If you can convince me a level 5 or lower psyker is broken then ill agree with you. but 2 levels out of 8 in my opinion is pretty damb good. Especially since at that point youll be fighting other psykers for which you need the psykers efforts in countering -- that or Daemons.
This is also in heavily optimised games, where the Psyker has literally done nothing but hoard the willpower he needs for these things. making it more likely that they die prior.

Surrealistik
2011-03-20, 11:26 PM
The preternatural awarness is a sustained power. You have to reroll sustained powers every 10 rounds. considering a round is but a few seconds..youd have to make a new test every minute at least. So going first is extremly unlikely unless they know exactly when to put it on or there making hundreds of rolls each one having that chance at phenomina.

You don't get Phenomena when you sustain a power.


If you can convince me a level 5 or lower psyker is broken then ill agree with you. but 2 levels out of 8 in my opinion is pretty damb good. Especially since at that point youll be fighting other psykers for which you need the psykers efforts in countering -- that or Daemons.
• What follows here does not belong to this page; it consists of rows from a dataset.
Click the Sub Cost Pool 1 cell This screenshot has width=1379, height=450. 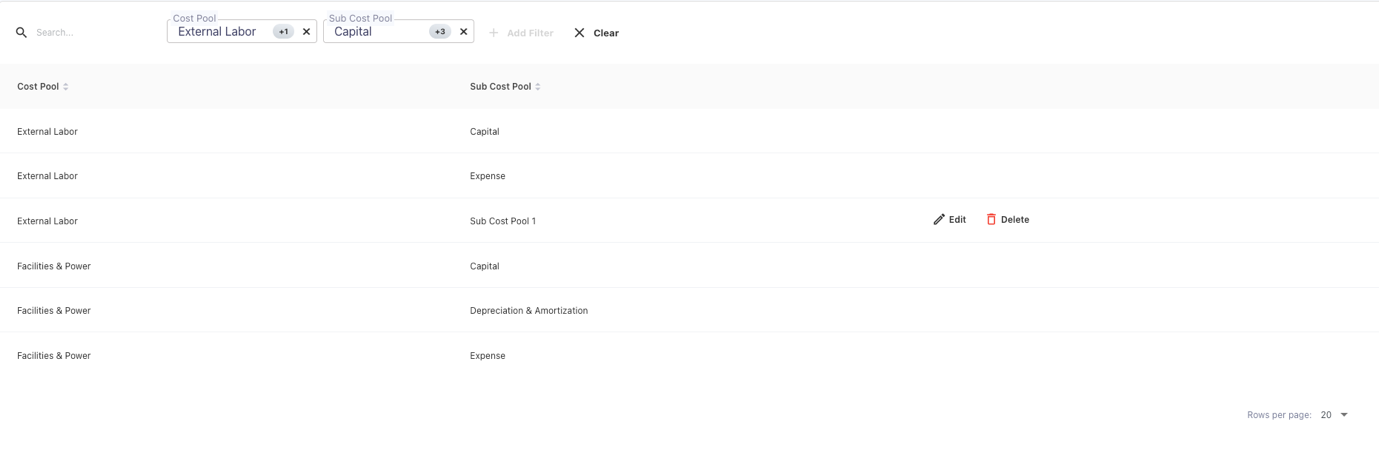click(x=502, y=221)
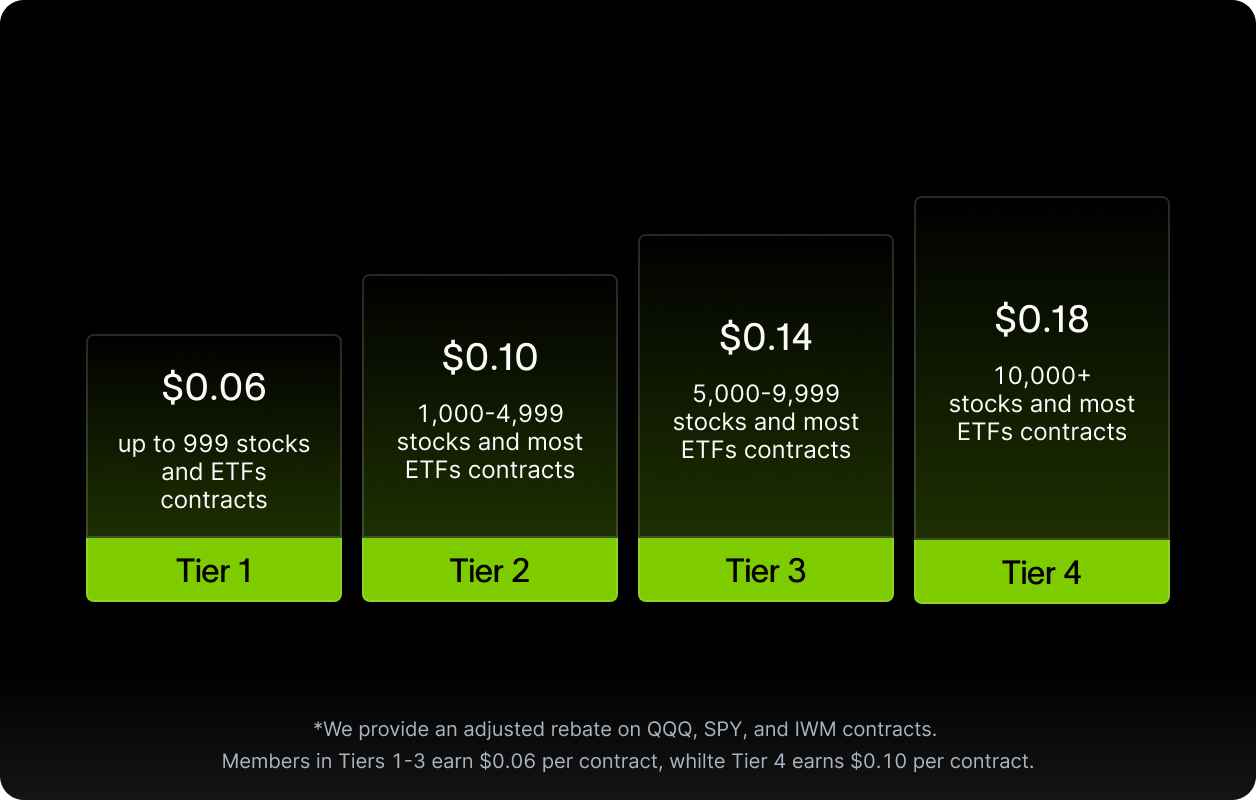The height and width of the screenshot is (800, 1256).
Task: Click the Tier 1 green label
Action: 214,570
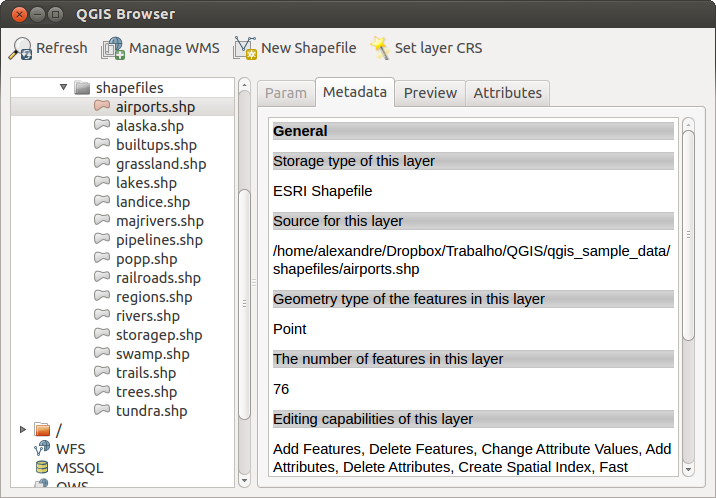Select rivers.shp in file list
The width and height of the screenshot is (716, 498).
147,316
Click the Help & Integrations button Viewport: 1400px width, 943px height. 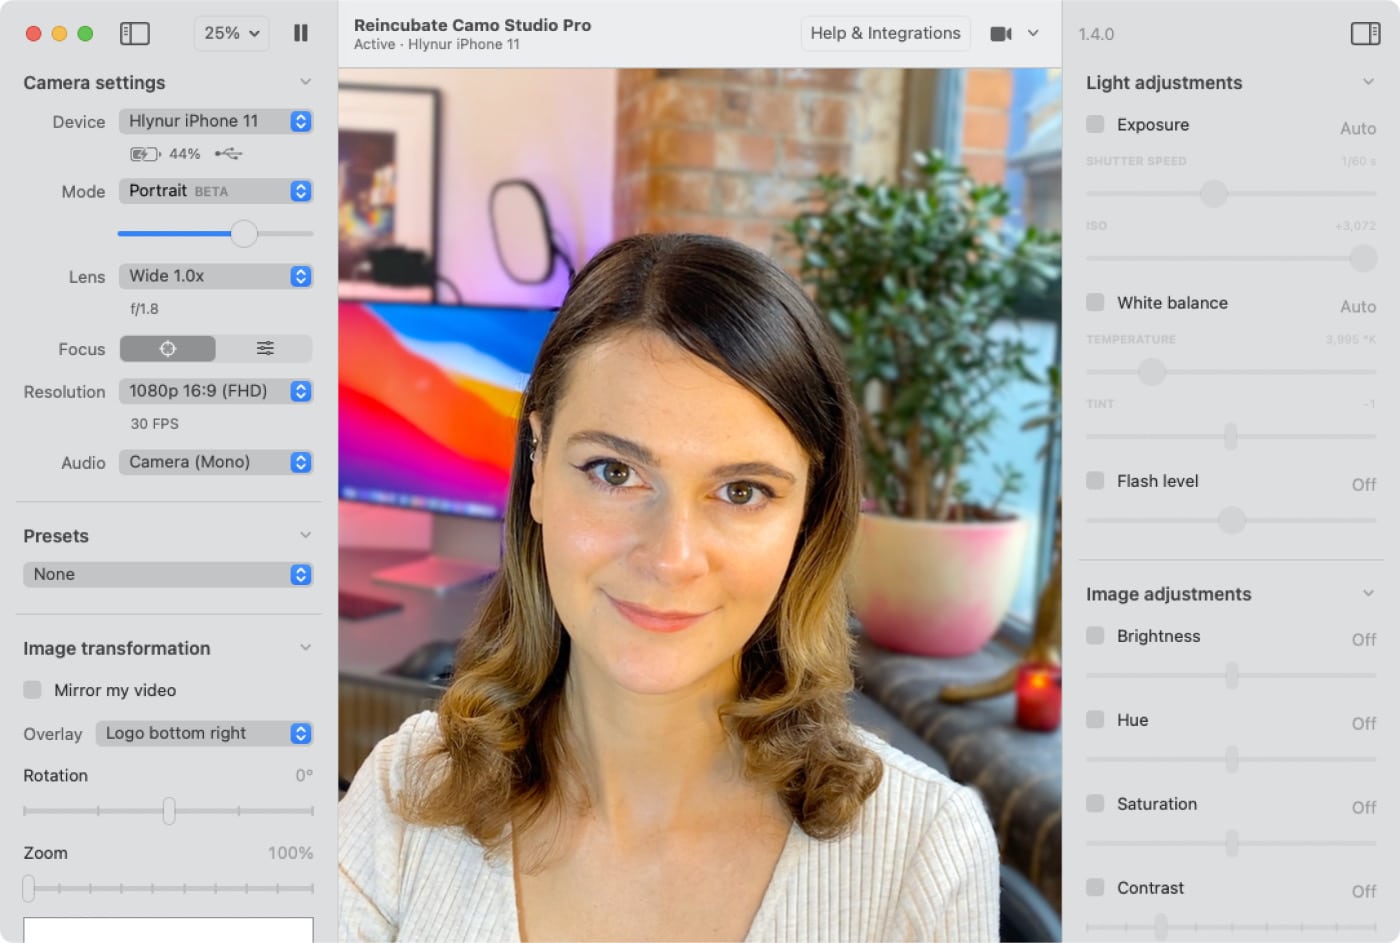click(x=885, y=33)
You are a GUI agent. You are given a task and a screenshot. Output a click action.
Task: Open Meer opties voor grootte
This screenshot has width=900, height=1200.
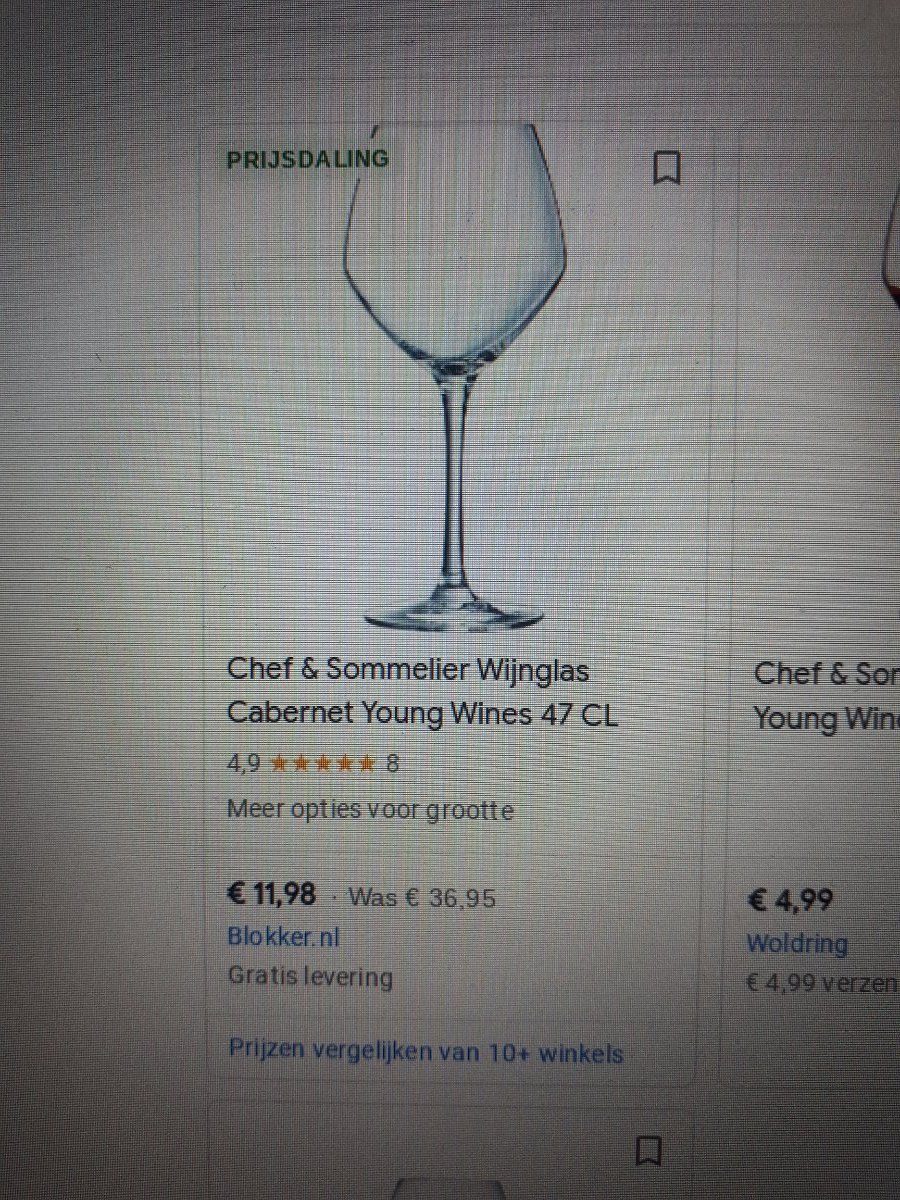pyautogui.click(x=370, y=809)
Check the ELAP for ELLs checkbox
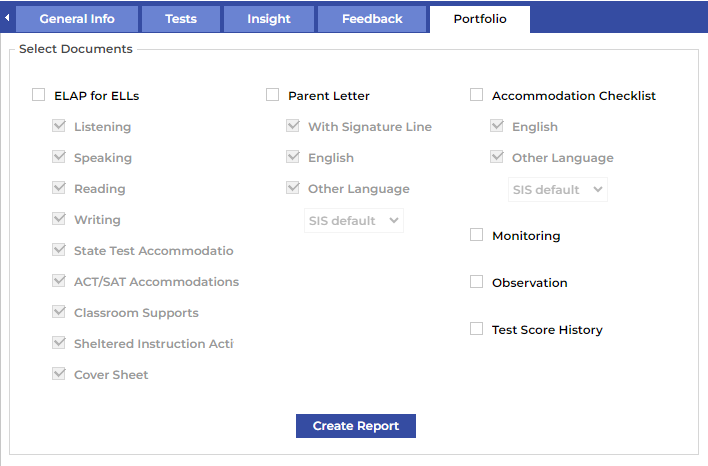The height and width of the screenshot is (466, 708). [x=39, y=96]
Unfortunately unless the Psykers are about as twinked out as you are, it will be effortless, and if they are as twinked out, your party will get slaughtered wholesale. This is one of the things that necessitated said gentleman's agreement. Daemons aren't really fearsome unless they are essentially reskinned super Psykers.


This is also in heavily optimised games, where the Psyker has literally done nothing but hoard the willpower he needs for these things. making it more likely that they die prior.

I was very conscious of my own fragility and so horded Toughness, Perception and Agility alongside my WP. WP was always top priority, but I made advancing these things, picking up Armor and Dodge a priority. Chameleon and Distort Vision also helped a great deal.

profitofrage
2011-03-21, 12:00 AM
If they fail to sustain it, they have to reroll to bring it back up is what i meant by chancing phenomina.
The big "always goes first" was a major issue and they dont have that unless there prepared to roll dice every minute in game time.
though this is trivial when they can still one hit kill almost anything.
More bothersome that they can steal the niches of other party members...though most careers can do that to other carreers anyway (though not as easily).
Optimised Psykers I suppose are broken, but I still think that DMing can help it to a degree. Unless there starting AT 6th level you have a whole lot of time to push the psyker to other options.
Of course in the end a player is probably more likely to die then give up a chance of optimisation.
I have yet to see these situations occur in all my games..but that doesnt mean it cant happen. And although I have yet to see how easily one could actually build a psyker to that level it cant be to hard if others have seen it to (have they?)
I guess youve convinced me to a point...but at least unlike the DnD wizard balancing it with homebrew would be rather easy.